Post a 3-weeks long bearish sentiment in global markets, one should start deploying money in Indian equities, says Ajay Argal, Head of Indian Equities, Baring Asset Management (Asia).

Speaking to CNBC-TV18, he says there are “opportunities in a set of stocks where there would be decent growth — upwards of 15-20 percent — and some of them are available at reasonable valuations.” 

A bear phase in equities is unlikely in India because over the last few years, the macroeconomic situation has been a big positive for the country (economy), says Argal.

On the currency front, he says the depreciation is in line with some of the much more stable currencies and especially currencies (nations) with current account surpluses. “This is just global strengthening of the dollar rather than the weakening of the currency,” Argal adds.

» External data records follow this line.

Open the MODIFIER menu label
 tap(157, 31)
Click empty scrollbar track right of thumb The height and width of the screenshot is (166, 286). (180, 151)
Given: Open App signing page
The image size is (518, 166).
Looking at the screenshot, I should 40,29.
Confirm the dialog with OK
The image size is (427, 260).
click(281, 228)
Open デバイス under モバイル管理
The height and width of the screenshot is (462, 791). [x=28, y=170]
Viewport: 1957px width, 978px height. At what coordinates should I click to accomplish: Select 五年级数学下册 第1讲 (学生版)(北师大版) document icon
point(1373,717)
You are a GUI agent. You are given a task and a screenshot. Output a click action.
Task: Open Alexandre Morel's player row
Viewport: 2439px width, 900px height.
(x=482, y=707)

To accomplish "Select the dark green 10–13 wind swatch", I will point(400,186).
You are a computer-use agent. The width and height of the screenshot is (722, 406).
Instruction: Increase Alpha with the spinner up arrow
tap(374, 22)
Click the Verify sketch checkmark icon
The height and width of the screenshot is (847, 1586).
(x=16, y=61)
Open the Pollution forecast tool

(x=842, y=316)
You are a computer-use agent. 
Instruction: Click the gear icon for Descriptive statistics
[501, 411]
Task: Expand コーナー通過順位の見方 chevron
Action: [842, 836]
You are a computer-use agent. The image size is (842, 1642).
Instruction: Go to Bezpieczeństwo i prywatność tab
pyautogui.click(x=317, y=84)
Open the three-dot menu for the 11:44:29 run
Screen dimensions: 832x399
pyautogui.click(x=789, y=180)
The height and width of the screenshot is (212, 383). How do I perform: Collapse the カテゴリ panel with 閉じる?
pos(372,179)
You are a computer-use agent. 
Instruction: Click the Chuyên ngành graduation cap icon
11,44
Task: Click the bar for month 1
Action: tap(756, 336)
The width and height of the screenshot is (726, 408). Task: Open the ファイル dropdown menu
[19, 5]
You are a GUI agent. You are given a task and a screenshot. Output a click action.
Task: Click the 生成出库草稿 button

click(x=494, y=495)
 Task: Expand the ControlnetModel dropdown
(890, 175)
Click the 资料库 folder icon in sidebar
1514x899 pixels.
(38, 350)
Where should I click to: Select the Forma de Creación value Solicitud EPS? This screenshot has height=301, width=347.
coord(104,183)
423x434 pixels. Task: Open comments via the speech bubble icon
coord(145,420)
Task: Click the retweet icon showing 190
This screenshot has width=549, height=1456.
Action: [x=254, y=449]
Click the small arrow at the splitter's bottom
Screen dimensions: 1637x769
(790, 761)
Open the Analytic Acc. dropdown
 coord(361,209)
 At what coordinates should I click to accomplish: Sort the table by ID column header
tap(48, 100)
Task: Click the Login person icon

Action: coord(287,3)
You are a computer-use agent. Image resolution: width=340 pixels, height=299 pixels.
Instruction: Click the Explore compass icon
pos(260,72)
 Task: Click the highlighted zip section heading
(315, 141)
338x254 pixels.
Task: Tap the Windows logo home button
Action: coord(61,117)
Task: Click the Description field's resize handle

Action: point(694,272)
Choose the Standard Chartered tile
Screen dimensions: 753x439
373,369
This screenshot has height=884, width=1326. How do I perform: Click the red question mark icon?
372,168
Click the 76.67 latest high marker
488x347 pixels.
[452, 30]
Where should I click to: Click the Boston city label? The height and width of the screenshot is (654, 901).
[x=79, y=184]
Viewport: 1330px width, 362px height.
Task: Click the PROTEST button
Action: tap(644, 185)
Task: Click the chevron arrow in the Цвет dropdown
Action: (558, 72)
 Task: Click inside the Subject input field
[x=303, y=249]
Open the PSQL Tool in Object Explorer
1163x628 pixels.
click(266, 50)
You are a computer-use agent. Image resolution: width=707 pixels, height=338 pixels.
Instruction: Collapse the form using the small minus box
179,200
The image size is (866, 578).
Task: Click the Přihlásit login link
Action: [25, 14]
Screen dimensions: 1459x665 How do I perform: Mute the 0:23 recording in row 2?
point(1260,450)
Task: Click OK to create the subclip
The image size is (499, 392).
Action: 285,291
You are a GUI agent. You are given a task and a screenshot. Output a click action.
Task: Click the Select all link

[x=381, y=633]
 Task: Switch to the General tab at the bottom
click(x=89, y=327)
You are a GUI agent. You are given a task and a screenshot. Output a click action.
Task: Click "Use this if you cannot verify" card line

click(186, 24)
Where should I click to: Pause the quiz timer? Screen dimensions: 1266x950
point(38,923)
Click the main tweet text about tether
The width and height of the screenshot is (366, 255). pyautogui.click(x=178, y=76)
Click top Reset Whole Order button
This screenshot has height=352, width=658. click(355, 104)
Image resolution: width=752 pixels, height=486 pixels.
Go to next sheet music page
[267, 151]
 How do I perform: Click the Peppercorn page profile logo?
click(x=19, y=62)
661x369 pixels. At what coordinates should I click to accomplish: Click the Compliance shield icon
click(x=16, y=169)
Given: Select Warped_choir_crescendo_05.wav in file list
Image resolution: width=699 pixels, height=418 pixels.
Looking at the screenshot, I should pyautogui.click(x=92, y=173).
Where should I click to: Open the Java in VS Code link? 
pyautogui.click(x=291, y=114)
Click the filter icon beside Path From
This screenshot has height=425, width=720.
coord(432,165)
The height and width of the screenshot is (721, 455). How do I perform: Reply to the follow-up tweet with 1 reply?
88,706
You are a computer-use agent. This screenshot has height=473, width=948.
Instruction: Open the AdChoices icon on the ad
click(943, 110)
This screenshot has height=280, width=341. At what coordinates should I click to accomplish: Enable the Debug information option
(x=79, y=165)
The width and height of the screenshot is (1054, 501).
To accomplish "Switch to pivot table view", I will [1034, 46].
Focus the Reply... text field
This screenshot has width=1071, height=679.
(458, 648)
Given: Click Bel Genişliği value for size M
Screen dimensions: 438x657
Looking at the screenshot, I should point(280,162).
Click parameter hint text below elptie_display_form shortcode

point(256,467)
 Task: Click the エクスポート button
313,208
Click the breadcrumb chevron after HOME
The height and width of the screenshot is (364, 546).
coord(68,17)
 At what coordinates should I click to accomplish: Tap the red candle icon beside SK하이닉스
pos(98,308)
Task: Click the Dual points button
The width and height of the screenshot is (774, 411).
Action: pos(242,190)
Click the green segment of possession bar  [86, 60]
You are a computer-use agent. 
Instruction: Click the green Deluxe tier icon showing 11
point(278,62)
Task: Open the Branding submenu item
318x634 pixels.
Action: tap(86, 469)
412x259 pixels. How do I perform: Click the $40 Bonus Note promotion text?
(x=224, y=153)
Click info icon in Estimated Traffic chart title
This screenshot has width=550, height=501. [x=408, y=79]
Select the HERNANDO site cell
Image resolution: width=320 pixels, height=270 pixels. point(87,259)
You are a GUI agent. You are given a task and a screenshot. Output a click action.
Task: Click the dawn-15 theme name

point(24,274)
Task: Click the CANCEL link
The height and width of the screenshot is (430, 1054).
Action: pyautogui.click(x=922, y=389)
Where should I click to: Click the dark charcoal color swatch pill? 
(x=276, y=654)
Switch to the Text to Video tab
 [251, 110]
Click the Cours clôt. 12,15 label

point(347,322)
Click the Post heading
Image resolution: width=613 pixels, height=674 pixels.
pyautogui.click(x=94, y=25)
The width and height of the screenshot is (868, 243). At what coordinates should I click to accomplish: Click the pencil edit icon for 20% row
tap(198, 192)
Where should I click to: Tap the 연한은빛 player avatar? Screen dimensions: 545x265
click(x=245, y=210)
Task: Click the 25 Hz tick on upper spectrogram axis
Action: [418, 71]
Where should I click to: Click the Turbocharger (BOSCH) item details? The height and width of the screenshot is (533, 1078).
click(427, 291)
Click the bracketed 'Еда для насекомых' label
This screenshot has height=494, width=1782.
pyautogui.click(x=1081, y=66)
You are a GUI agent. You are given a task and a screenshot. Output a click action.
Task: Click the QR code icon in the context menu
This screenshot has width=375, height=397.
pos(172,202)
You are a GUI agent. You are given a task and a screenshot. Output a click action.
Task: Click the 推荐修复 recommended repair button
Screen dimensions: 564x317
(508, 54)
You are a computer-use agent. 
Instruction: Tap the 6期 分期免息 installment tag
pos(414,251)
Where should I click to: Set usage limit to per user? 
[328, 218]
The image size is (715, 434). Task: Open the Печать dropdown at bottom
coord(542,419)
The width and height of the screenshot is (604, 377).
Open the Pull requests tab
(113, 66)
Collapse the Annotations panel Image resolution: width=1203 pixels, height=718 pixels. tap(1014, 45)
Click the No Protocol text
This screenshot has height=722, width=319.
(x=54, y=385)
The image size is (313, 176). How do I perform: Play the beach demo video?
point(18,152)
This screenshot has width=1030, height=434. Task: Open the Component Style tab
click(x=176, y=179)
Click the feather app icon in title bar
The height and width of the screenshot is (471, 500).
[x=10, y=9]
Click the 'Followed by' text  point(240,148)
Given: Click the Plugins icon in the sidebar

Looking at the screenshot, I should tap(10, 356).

On the upcoming Budget, he says there is no significant expectation from it, adding, “We have stopped looking at it (Budget) long time back because even if there are some positive developments in the Budget, it takes time for it to percolate down to the broad economy and even within that you have to be focused on the stocks”. 

Meanwhile, even Anu Jain, Director-Equities, IIFL Private Wealth Management, shares his views on the same.
Below is the transcript of Ajay Argal and Anu Jain’s interview with CNBC-TV18’s Sonia Shenoy and Anuj Singhal.

Sonia: What are you advising investors to do after this rollercoaster ride, should one take a breather and sit on some cash or should you start deploying money into this market now?

Argal: We definitely feel that it is the time to start investing in the Indian markets, the reason being that the Indian markets are still one of the markets where you would have growth. Since last year, we have been maintaining that the market has become very stock specific. So, even now there are opportunities in a set of stocks where there would be decent growth.

When I say decent growth, it could be upwards of 15-20 percent and some of them out of that are available at reasonable valuations. So, definitely we should start looking to invest in those kind of stocks. We were positive even last year, so from that, because of the global conditions there has been correction. So it is a better entry point from that perspective.

Sonia: Don’t you think we might get better levels in the months to come; on one account we have weakness in earnings, on the others there is still no recovery seen in global markets?

Argal: We can never catch the bottom so we have to look at whether the investment level at this particular moment is attractive enough and for that it depends on the investment horizon. If your investment horizon is a few months then what you are saying could be true. However, what we do is, we are typically looking at stocks from a three to five year perspective and we find that this is a much better opportunity compared to what it was a few months back.

Whether it can be even better down the road, only time will tell; very difficult for anyone to figure out when the bottom is going to happen. We can point that out only in hindsight. So, for that we might have to wait much longer and if we wait then there is a risk that we might have to buy even higher.

Anuj: What is the expectation from the Budget then and how high is the possibility of a sell-off post Budget only because how weak the sentiment is?

Argal: I don’t think that there is any expectation of the Budget, any significant expectation that is to say. There are some expectations of some reduction in tax rates because there have been some reports in the media but I would not say it is very much especially after the correction which we have witnessed, in this calendar year whatever froth and whatever expectations were there even in terms of the Budget is kind of totally gone.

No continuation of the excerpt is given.